Ce gène pourrait par exemple être utilisé pour contrôler la fatigue, pour faire en sorte de rester éveillé plus longtemps ou, inversement, pour améliorer la récupération durant le sommeil.

Le professeur Tafti imagine également qu’il sera possible d’utiliser ce gène pour traiter des personnes souffrant de dépression ou de schizophrénie. Car, contrairement à ce que l’on pourrait imaginer, la privation de sommeil est un puissant antidépresseur.

Seul problème, il est tôt ou tard nécessaire de dormir à nouveau, et alors la dépression est de retour au réveil. «Chez les souris, le fait d’ôter ce gène les amène à avoir un comportement dépressif, alors qu’en le surexprimant, on parvient à traiter la dépression», explique Mehdi Tafti.

Des expériences similaires impliquant des êtres humains devraient débuter au cours des quatre à cinq prochaines années.

swissinfo, Simon Bradley
(Traduction de l’anglais: Carole Wälti)

Alors que dormir est essentiel à la survie de l’être humain, les raisons pour lesquelles le sommeil est vital ne sont que partiellement connues.
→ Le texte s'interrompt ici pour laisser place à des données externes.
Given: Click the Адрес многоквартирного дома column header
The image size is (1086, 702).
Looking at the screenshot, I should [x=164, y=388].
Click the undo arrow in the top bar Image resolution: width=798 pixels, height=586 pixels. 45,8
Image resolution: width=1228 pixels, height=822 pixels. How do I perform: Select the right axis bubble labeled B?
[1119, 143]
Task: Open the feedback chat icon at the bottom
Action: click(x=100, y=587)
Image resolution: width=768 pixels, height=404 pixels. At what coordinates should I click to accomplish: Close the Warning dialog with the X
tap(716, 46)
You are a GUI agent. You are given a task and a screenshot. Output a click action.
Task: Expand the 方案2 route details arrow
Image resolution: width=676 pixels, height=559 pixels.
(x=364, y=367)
Elles font l’objet de nombreuses recherches.

Un manque de sommeil a des effets sérieux sur la capacité de notre cerveau à fonctionner correctement. Une insuffisance prolongée de sommeil affecte considérablement, voire empêche complètement de fonctionner, la partie du cerveau qui contrôle le langage, la mémoire, la capacité à se projeter dans l’avenir et le ressenti du temps.
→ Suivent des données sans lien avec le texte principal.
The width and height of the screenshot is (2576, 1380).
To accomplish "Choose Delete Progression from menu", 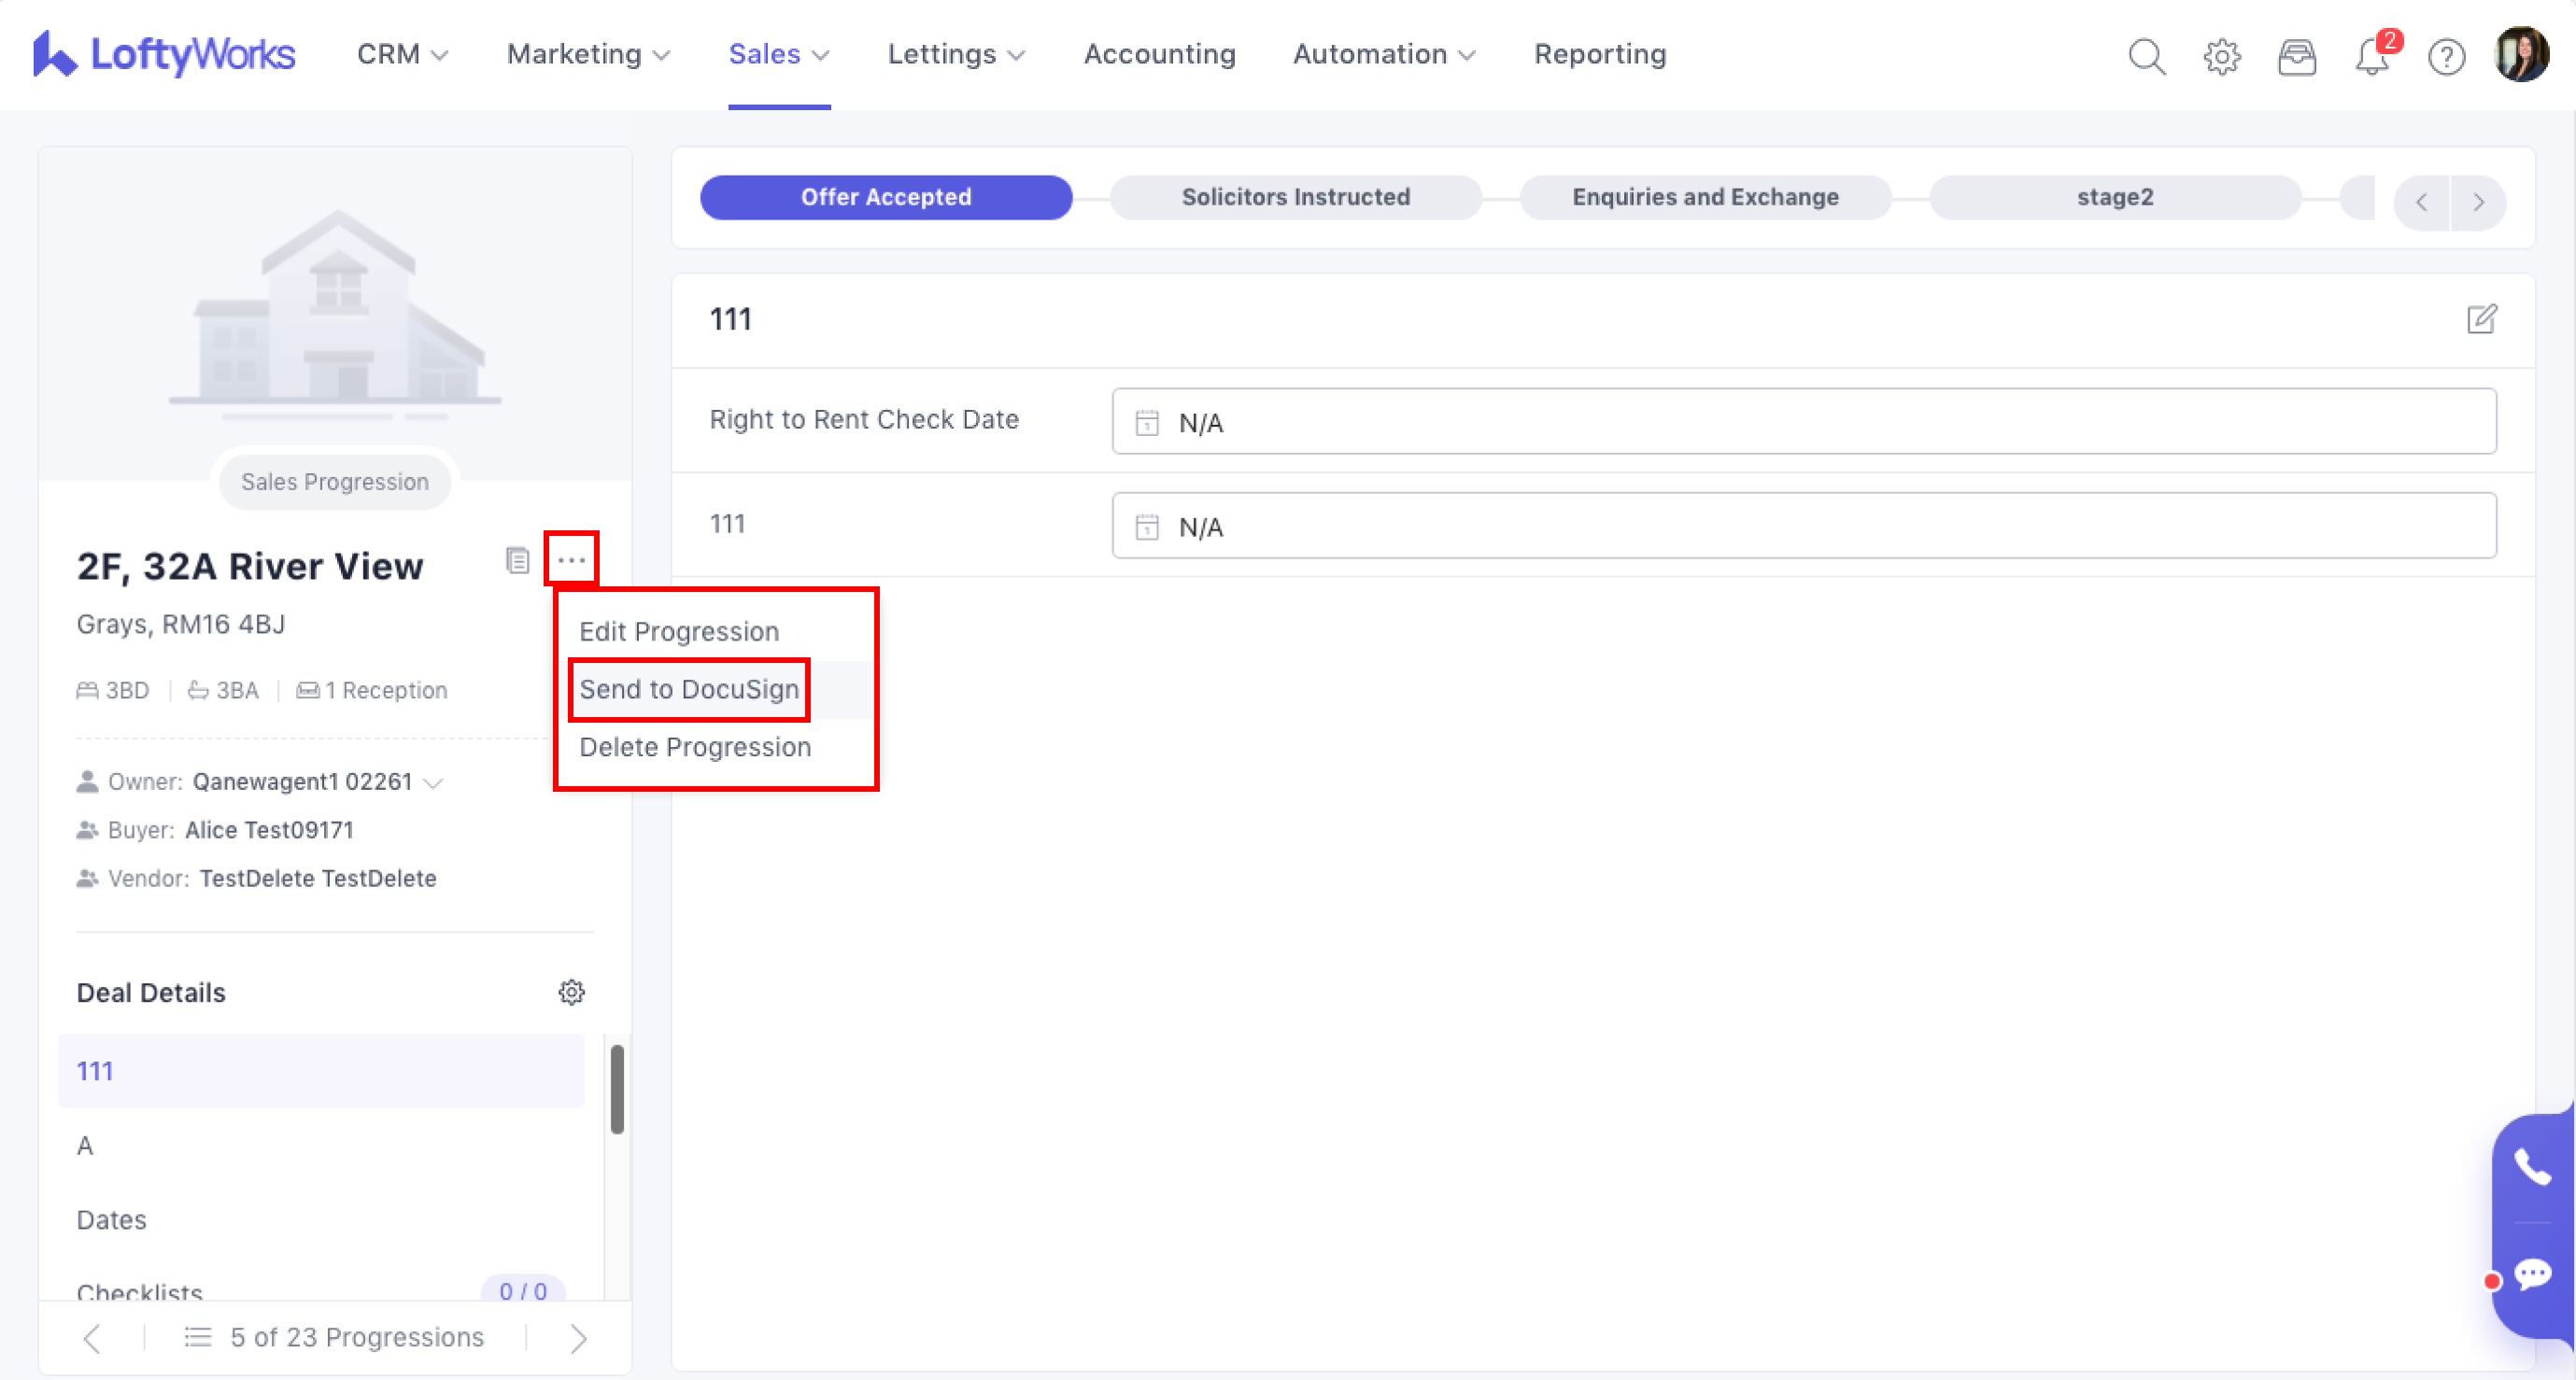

Des recherches ont également montré que des individus privés de sommeil ont souvent des difficultés à réagir dans le cas d’une situation changeant rapidement. Ils ont également de la peine à formuler des jugements rationnels.

Le manque de sommeil aurait par exemple joué un rôle déterminant dans des catastrophes internationales telles que Tchernobyl, l’explosion de la navette Challenger ou le naufrage du pétrolier Exxon Valdez.

La privation de sommeil n’a pas seulement des conséquences majeures sur les fonctions cognitives. Elle nuit aussi à la santé physique et mentale. Des troubles du sommeil tels que l’apnée ont en outre été mis en relation avec le stress et une pression sanguine trop élevée.